In buona sostanza, forse anche a causa del fatto che siamo una categoria con pochissimo peso elettorale che chiunque si sente libero di aggredire, siamo continuamente sottoposti ad una vera e propria campagna d’odio.
Era solo questione di tempo che si arrivasse al livello di violenza visto al Giogo di Villore, ad una vera e propria aggressione a mano armata.
Vi pare giusto che come categoria ci tocchi subire tutto questo mentre svolgiamo un lavoro duro, povero economicamente, faticoso e rischioso, un lavoro comunque socialmente prezioso nel contrastare il dissesto idrogeologico (ossia il contrario di cosa raccontano associazioni come Italia Nostra), un lavoro permesso, regolato dalla legge?
Come possiamo difenderci da tale aggressione, ripeto, generalizzata e ormai istituzionalizzata, stante la povertà dei nostri mezzi, il nostro scarso peso elettorale e la vulnerabilità dei nostri cantieri?
Vi pare giusto che una ditta onesta, che da lavoro e contribuisce all’ economia nel rispetto della legge, debba correre il rischio di fallire perché qualche sconosciuto criminale, nottetempo, viene a danneggiare attrezzature le cui riparazioni o rimpiazzi sono talmente onerose da farci rischiare la chiusura?
Quale altra attività è costretta a subire tutto questo, ad opera di veri e propri terroristi che poco rischiano e nulla pagano (essendo protetti politicamente , a differenza nostra)?
E vi pare giusta la continuazione di una contestazione così dura e aggressiva ad un’opera ormai decisa ai piani più alti seguendo la legge e le norme previste dall’ ordinamento dello Stato di Diritto?

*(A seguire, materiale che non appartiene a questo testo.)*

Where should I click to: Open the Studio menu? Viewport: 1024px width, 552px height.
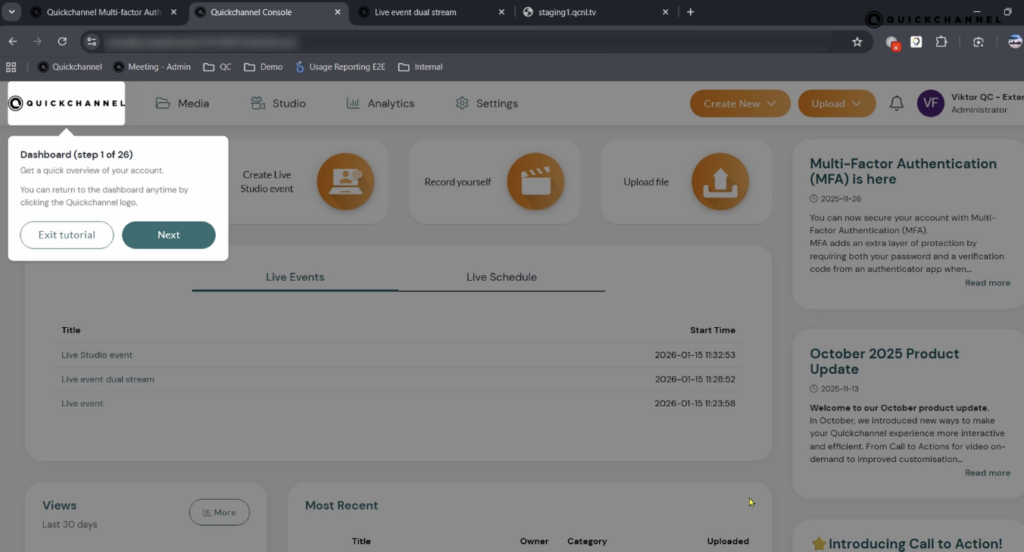click(x=277, y=104)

Sono domande che non vedo mai porre dalle categorie che operano queste gravi contestazioni.
Faccio dunque appello ai vari comitati, alle associazioni e (soprattutto) alla Stampa per abbassare i toni dell’ aggressione scandalistica che viene rivolta alla nostra categoria: fermatevi, riflettete, ponetevi le domande “ma io, realmente, cosa ne so di questo settore? Mi può bastare il parere di una agitapopolo in cerca di rielezione? E giusto che aggredisca in questo modo delle persone che fanno un lavoro rispettoso della Legge?”
Prima di pubblicare un articolo con tono scandalistico (o di effettuare vere e proprie campagne stampa aggressive), fatevi la domanda “ma è giusta questa criminalizzazione? È esagerato questo allarme? Questo titolo non potrebbe esacerbare animi di certe menti deviate?”
Fatevi queste domande e fermatevi.
Abbassiamo i toni e moderiamo i modi di esprimere dissenso prima che succeda il fatto veramente grave per aggressione o per eccesso di difesa.
Il limite del lecito è già stato ampiamente superato.